Tantangan Pembangunan IKN dengan Konsep 'Forest City'

Pemerintah telah menetapkan pemindahan ibu kota ke Kalimantan Timur. Pembangunan IKN nantinya memunculkan kekhawatiran tentang kelestarian keanekaragaman hayati di dalamnya. Sehingga pemerintah memiliki tantangan menciptakan pembangunan IKN sesuai konsep Forest City.

oleh Yanuar H diperbarui 19 Agu 2022, 00:00 WIB
Pradesain istana negara di Ibu Kota Negara (IKN) baru. Instagram@jokowi

Liputan6.com, Yogyakarta Koordinator Tim Ahli Tim Transisi Otorita Ibu Kota Negara Wicaksono Sarosa mengatakan ibu kota negara (IKN) dibangun dengan visi Kota Dunia Untuk Semua yang berarti tidak hanya untuk manusia, tetapi juga untuk alam. Prinsip dasar pembangunan IKN memadukan konsep forest city, smart city, dan sponge city yang artinya IKN akan menjadi kota cerdas yang berkelanjutan.

"Dalam prinsip tersebut, terdapat 3 KPI yang salah satunya adalah komitmen IKN untuk menjaga kawasan hutan dengan menetapkan 75% dari luas IKN sebesar 256.000 hektare dipertahankan sebagai ruang hijau dengan rincian 65% adalah kawasan lindung dan 10% kawasan produksi pangan," paparnya di Balai Senat UGM Rabu 10 Agustus 2022. 

Dalam pengembangan IKN sebagai forest city terdapat prinsip-prinsip yang ditetapkan yakni nol deforestasi, konservasi keanekaragaman hayati, pengelolaan hutan berkelanjutan, peningkatan stok karbon, pelibatan masyarakat adat dan lokal, serta perbaikan tata kelola dan tata guna lahan. Penetapan 75% kawasan hutan yang dipertahankan sebagai kawasan lindung di IKN  dengan konsep compact city atau memaksimalkan kepadatan agar tidak melebar ke kawasan pinggiran.

 

"Koridor satwa juga akan dibangun seluas 30.000 hektare di WP IKN Utara serta restorasi area-area yang terdegradasi dan hutan dengan persemaian skala besar di Mentawir," urainya.  

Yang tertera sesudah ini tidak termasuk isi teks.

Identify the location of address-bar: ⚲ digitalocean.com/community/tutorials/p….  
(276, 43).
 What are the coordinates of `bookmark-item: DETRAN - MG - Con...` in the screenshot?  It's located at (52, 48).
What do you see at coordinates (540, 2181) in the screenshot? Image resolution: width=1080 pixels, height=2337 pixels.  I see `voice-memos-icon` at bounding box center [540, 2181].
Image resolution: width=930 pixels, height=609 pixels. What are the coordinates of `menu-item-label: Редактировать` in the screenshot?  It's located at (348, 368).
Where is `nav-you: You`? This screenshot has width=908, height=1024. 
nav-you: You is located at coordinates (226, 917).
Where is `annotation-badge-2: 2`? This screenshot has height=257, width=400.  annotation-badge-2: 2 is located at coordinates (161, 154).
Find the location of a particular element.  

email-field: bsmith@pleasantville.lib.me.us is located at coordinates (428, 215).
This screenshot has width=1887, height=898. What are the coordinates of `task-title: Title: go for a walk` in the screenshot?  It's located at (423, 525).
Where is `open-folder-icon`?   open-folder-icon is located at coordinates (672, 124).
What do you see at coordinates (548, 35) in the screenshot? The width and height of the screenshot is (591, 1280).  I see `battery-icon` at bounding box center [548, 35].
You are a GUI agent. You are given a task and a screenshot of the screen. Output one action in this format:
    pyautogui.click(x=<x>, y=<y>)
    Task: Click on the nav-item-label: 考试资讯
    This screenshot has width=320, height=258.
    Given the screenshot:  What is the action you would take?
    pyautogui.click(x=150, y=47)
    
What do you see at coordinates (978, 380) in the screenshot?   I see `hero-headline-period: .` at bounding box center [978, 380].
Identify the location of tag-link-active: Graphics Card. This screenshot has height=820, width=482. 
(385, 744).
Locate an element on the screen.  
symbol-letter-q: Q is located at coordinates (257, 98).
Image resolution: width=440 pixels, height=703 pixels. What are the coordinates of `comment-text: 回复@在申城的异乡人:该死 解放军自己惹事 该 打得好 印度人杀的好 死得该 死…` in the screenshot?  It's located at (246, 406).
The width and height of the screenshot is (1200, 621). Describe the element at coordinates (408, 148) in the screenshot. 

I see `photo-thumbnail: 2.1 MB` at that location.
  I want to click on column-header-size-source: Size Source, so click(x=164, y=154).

Wicaksono menyebutkan konsep compact city akan mendukung perwujudan konsep forest city dengan 80%  mobilitas di dalam IKN ditekankan pada angkutan umum. Semua kendaraan baik umum maupun pribadi akan memakai sumber energi terbarukan terutama tenaga surya. 

Namun demikian, Wicaksono mengatakan ada tantangan terkait konsep sponge city atau meminimalkan limpasan permukaan dan lebih banyak menyerap air ke dalam tanah. Jenis tanah di IKN didominasi tanah clay shale dengan daya dukung rendah. 

Tanah tersebut sangat keras pada kondisi tertutup, tetapi akan berubah drastis dan menjadi lapuk jika ada kontak dengan air dan udara. Selain itu tanah tersebut sangat tidak stabil pada lahan dengan kemiringan yang cukup tinggi. 

"Tantangan-tantangan ini perlu dijawab sekaligus menjadi peluang bagi para ahli biologi di Indonesia untuk berkontribusi dalam pembangunan IKN,"tegasnya. 

Ketua Dewan Guru Besar UGM, Moch Maksum menekankan bahwa dalam setiap pembangunan kawasan harus mengarah pada tujuan pembangunan berkelanjutan (SDGs Goals). 

"Apa pun sentuhan pembangunan kawasan berujung pada SDGs," tuturnya.

Tak hanya itu, pembangunan kawasan harus memperhatikan keseimbangan sistem sosiokultural dengan lingkunganya. Hal tersebut mulai dari tata nilai, sistem sosial kelembagaan, sistem artefak, dan sistem non manusia atau biologi.

"Kenapa ulin dan gaharu semakin langka? Karena masyarakat melihatnya pasarnya itu ada di sana dan ini jadi tantangan bagi teman biologi bagaimana melakukan domestikasi dan pengembangan lebih baik,” katanya.

Lebih lanjut, ia mengatakan dalam setiap pembangunan sebaiknya memperhatikan aspek sosial, fisik, ekologi, teknik, ekonomi, budaya, politik, dan kelembagaan. Unsur-unsur tersebut memiliki pengaruh yang sangat kuat terhadap tatanan sistem di sekitar.

"Jadi harus hati-hati menyentuhnya karena bahaya. Dari pengalaman karena abai dengan ini banyak program pembangunan yang gagal sehingga di Kaltim nantinya potensinya harus disesuaikan," dia menandaskan.